Trigger ·False friend ES collides with FI

asunto

ES [aˈsunto] · FI [ˈɑsunto] · same spelling, unrelated worlds

Brain heard “I have more important apartments to attend to” Actually “I have more important matters to attend to”

To immerse myself in the target language (here Spanish), I decided to employ a sneaky trick I used to learn English when I was young - play games in the target language.

One of the games I’ve switched to Spanish is League of Legends, a quite popular multiplayer game. Before every game, each player first needs to select a champion which they do not want to play against, and then they need to select a champion that they want to play as. Once either the ban or the pick is confirmed, the banned and selected character throw in a predefined voiceline.

Aiming to play as a champion that goes by the name “Yone”, it seemed reasonable to ban a champion that is very difficult to play against as Yone - LeBlanc. Banning LeBlanc triggers the sentence of interest.

“Tengo asuntos más importantes que atender.”

Banned LeBlanc is trying to keep it cool, as if she did not even want to play the game. Anyways, the interesting part is that in Spanish, asunto is a word for “matter”, “an affair”, “a piece of business”, but in Finnish, asunto means an apartment. My initial thought was “Why the hell is LeBlanc mixing Finnish with Spanish?”, until I of course checked with a translator.

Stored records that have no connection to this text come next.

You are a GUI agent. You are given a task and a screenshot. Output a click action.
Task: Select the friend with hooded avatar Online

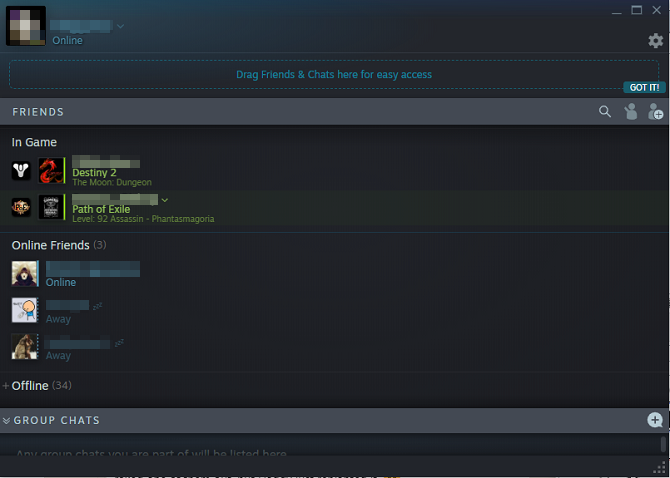pyautogui.click(x=76, y=274)
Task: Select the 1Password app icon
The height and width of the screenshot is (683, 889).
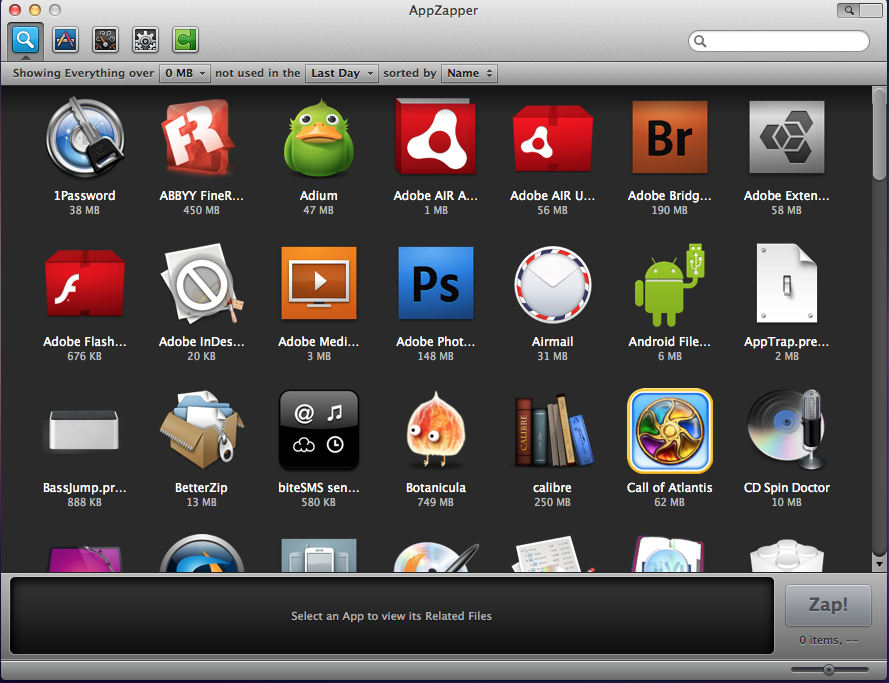Action: [85, 139]
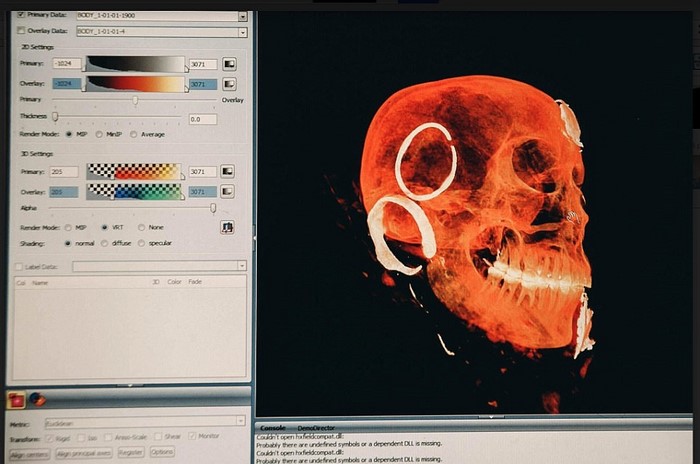Enable the Overlay Data checkbox

[23, 31]
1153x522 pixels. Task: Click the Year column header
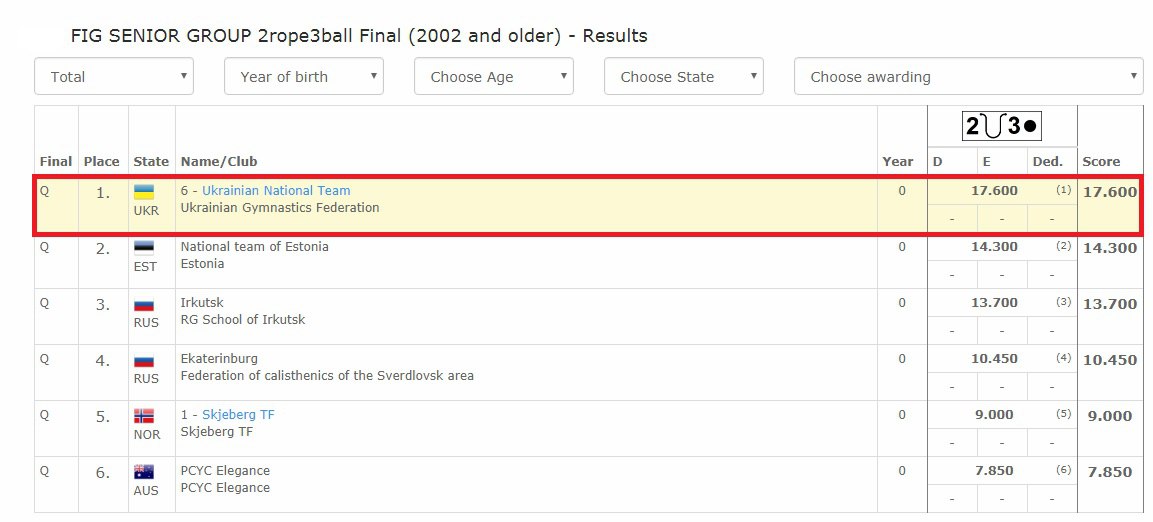[898, 162]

Unfortunately, there is no shared root to catch you. Spanish asunto is Romance, from Latin assumptus. Finnish asunto is Finno-Ugric, built from asua, “to live / reside.” Two languages, one identical word, zero relation.

Straight ES asunto = matter · affair · business FI asunto = apartment · flat · dwelling
Why it happens

As far as I can tell this is pure coincidence rather than a shared root — the same string just happening to land in two unrelated families. Apparently that's the stickiest kind of false friend: no etymological warning bell, just two confident definitions fighting over identical letters.